What is required: Express the entries below as a JSON list of strings, one string per line and no blank lines, covering only the lines between the one containing "Search good software (223, 525)" and the one containing "Books (42, 668)", inclusive. Leave the pictures out of the list.

+-------+

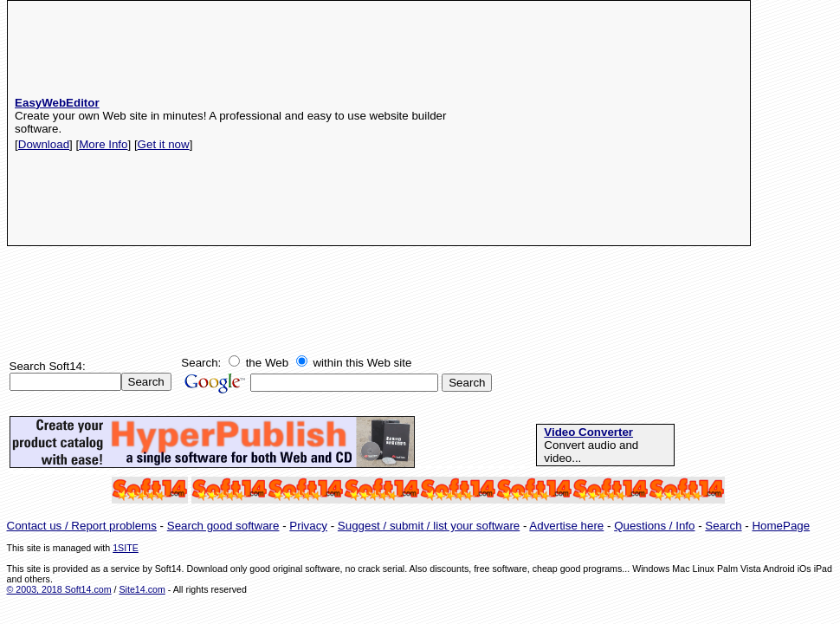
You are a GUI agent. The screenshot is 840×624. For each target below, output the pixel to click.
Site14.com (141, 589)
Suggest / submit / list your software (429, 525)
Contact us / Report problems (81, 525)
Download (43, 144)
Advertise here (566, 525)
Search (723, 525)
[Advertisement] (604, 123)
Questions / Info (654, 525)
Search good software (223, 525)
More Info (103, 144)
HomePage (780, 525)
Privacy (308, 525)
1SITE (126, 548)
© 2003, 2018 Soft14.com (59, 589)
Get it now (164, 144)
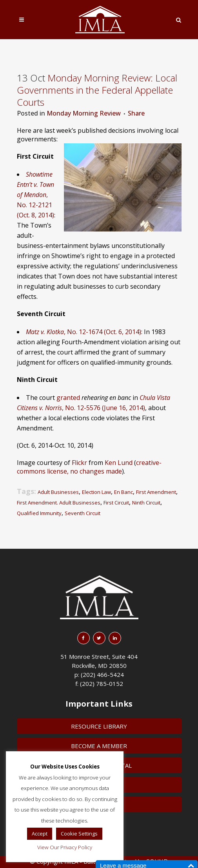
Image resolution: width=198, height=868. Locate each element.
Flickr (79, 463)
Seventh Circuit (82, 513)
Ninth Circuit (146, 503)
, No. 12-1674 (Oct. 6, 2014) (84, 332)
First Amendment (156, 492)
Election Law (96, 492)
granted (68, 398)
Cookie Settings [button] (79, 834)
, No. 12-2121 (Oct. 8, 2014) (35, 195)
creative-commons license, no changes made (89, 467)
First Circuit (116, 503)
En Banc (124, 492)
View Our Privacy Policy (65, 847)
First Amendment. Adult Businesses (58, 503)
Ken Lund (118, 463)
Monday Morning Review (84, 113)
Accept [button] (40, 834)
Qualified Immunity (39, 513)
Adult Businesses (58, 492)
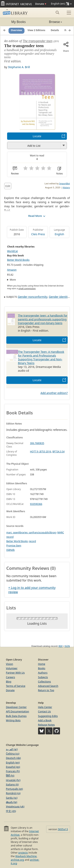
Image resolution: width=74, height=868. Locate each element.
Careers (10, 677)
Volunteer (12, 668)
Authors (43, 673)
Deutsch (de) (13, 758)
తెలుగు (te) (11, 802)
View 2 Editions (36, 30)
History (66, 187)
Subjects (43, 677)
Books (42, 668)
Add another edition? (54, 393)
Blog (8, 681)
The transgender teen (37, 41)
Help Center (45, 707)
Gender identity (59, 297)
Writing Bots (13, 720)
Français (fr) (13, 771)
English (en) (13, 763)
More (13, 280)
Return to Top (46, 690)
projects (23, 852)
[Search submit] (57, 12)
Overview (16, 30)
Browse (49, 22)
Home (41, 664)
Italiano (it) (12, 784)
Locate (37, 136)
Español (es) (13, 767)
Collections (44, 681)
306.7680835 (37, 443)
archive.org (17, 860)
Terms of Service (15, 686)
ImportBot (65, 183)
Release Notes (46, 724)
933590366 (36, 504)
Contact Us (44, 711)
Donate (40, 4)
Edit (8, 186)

+-------+

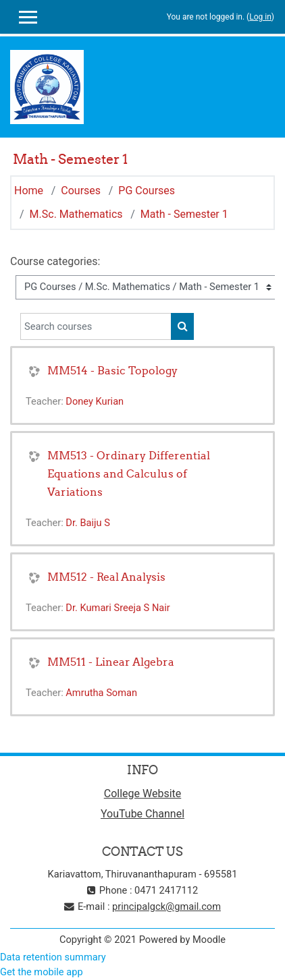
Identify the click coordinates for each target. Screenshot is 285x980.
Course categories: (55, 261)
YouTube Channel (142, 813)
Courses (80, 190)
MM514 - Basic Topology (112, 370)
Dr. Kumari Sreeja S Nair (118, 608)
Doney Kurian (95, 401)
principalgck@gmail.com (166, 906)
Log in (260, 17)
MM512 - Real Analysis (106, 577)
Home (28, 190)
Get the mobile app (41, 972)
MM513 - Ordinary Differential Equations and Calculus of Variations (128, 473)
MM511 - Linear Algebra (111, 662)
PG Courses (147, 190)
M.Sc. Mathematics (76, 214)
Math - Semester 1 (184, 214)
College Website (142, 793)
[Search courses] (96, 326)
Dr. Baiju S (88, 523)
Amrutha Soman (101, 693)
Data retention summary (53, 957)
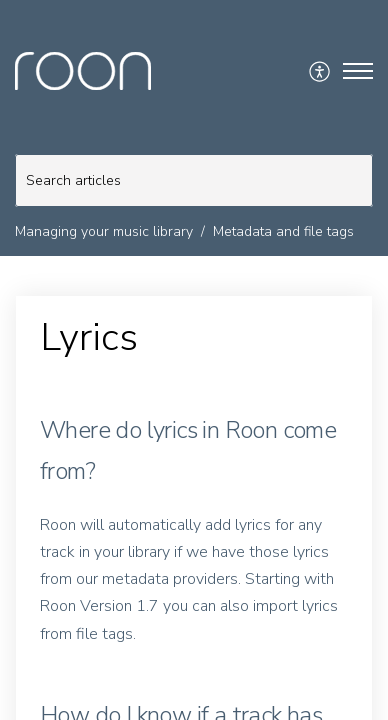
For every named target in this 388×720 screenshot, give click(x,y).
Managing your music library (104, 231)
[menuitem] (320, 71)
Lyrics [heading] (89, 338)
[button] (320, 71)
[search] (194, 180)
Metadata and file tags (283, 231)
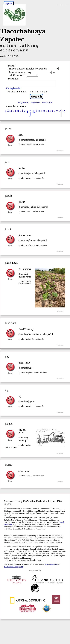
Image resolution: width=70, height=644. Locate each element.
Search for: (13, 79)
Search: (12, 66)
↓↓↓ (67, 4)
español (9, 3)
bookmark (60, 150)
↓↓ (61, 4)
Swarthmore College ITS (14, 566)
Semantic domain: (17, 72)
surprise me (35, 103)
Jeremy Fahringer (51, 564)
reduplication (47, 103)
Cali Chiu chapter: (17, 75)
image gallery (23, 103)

+-------+

Solved exercise:
[
  "Search good software (223, 525)",
  "More Info (103, 144)",
  "HomePage (780, 525)",
  "Privacy (308, 525)",
  "1SITE (126, 548)",
  "© 2003, 2018 Soft14.com (59, 589)",
  "Get it now (164, 144)",
  "Image resolution: width=198, height=868. Locate each element.",
  "Flickr (79, 463)",
  "Seventh Circuit (82, 513)",
  "Ninth Circuit (146, 503)",
  ", No. 12-1674 (Oct. 6, 2014) (84, 332)",
  "First Amendment (156, 492)",
  "Election Law (96, 492)",
  "granted (68, 398)",
  "Cookie Settings [button] (79, 834)",
  ", No. 12-2121 (Oct. 8, 2014) (35, 195)",
  "creative-commons license, no changes made (89, 467)",
  "First Circuit (116, 503)",
  "En Banc (124, 492)",
  "View Our Privacy Policy (65, 847)",
  "First Amendment. Adult Businesses (58, 503)",
  "Ken Lund (118, 463)",
  "Monday Morning Review (84, 113)",
  "Accept [button] (40, 834)",
  "Qualified Immunity (39, 513)",
  "Adult Businesses (58, 492)",
  "Image resolution: width=74, height=868. Locate each element.",
  "Careers (10, 677)",
  "Volunteer (12, 668)",
  "Authors (43, 673)",
  "Deutsch (de) (13, 758)",
  "తెలుగు (te) (11, 802)",
  "View 2 Editions (36, 30)",
  "History (66, 187)",
  "Subjects (43, 677)",
  "Books (42, 668)"
]